Hong Kong to begin political reform consultation
The Hong Kong government is due to begin a second round of consultation on how the territory's leader is elected.
It comes after more than two months of pro-democracy protests, which drew tens of thousands at their peak.
China's government has agreed to public elections for Hong Kong's leader for the first time in 2017, but wants to maintain control over who can run.
Pro-democracy legislators have vowed to veto any government proposals that fall short of "genuine" democracy.
The consultation is the latest step in Hong Kong's public debate on how its leader should be elected.
It comes a day after Hong Kong's government submitted a report on the political situation in Hong Kong, including the pro-democracy protests, to Beijing.
The report said that "constitutional development has been an extremely controversial issue" and that a "series of unlawful rallies" had "aroused widespread concern in the community".
In a reference to the public protests, Hong Kong leader CY Leung warned that "coercive actions that are illegal or disrupt social order" would not sway the Chinese government.
However, the report was criticised by pro-democracy campaigners and academics, who said it did not reflect public demands for democracy.

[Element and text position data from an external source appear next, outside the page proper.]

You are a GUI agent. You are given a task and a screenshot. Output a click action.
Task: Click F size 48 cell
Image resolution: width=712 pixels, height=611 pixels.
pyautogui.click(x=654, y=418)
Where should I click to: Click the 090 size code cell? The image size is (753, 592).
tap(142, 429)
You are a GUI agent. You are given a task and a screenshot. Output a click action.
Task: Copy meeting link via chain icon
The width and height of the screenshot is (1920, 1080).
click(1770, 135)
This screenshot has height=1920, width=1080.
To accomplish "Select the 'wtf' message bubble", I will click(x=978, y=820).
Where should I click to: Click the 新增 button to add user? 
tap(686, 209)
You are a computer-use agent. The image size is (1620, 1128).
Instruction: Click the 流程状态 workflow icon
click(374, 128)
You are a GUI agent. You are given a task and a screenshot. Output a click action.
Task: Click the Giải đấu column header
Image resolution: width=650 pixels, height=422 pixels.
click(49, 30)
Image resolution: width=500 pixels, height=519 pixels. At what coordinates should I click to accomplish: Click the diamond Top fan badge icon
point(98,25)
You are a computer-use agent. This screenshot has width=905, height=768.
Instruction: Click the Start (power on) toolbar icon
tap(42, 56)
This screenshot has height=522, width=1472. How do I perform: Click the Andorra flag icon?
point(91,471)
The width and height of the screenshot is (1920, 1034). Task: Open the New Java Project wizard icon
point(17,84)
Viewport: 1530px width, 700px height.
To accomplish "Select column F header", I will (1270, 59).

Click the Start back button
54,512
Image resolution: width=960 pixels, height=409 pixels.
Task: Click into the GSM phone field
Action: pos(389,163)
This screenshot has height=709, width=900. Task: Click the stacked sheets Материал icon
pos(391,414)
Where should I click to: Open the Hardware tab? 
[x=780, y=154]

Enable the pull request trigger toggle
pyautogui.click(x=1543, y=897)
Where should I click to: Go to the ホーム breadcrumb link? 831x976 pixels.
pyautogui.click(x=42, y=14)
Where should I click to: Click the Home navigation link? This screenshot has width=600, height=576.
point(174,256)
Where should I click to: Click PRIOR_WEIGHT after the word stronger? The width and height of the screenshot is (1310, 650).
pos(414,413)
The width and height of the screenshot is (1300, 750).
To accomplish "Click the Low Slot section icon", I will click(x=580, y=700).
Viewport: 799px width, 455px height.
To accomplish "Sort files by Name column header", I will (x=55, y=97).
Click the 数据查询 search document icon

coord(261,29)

Several lawmakers ripped up copies of the report, AP news agency reported.
Police summon protesters
Earlier this week, Hong Kong police summoned more than 30 people they said were involved in organising the pro-democracy protests, local media reported.
Those summoned, including pro-democracy activists and student leaders, are expected to be investigated for unlawful assembly and obstructing bailiffs, reports say.
Mass protests began in September as demonstrators occupied roads in three key areas of Hong Kong.
Numbers were high in the early stages, with huge crowds on the streets, but later dwindled to a smaller core of protesters. The sit-ins were criticised by some residents and businesses, who said they were hurting the economy.
The protest sites were eventually dismantled by police in December.
Hong Kong is governed by China under the principle of "one country, two systems", which gives the territory its own legal system and rights including freedom of assembly and free speech.
Hong Kong's mini-constitution, the Basic Law, says that "the ultimate aim" is to elect the chief executive "by universal suffrage".
China's top decision-making body issued a ruling in August, stating that voters could choose Hong Kong's leader in elections in 2017, but that there should only be two to three candidates, chosen by a pro-Beijing committee.
To enable public elections in 2017, the Hong Kong government needs to pass a political reform package in the territory's legislative council, following the second round of public consultation.
However, pro-democracy lawmakers hold enough seats for a veto, and have vowed to vote down any package that is based on the Chinese government's ruling. They say the central government's requirements restrict who can run, and do not constitute real democracy.
If the political reforms are voted down, Hong Kong's current system, where the leader is chosen by an election committee of 1,200 people, will continue.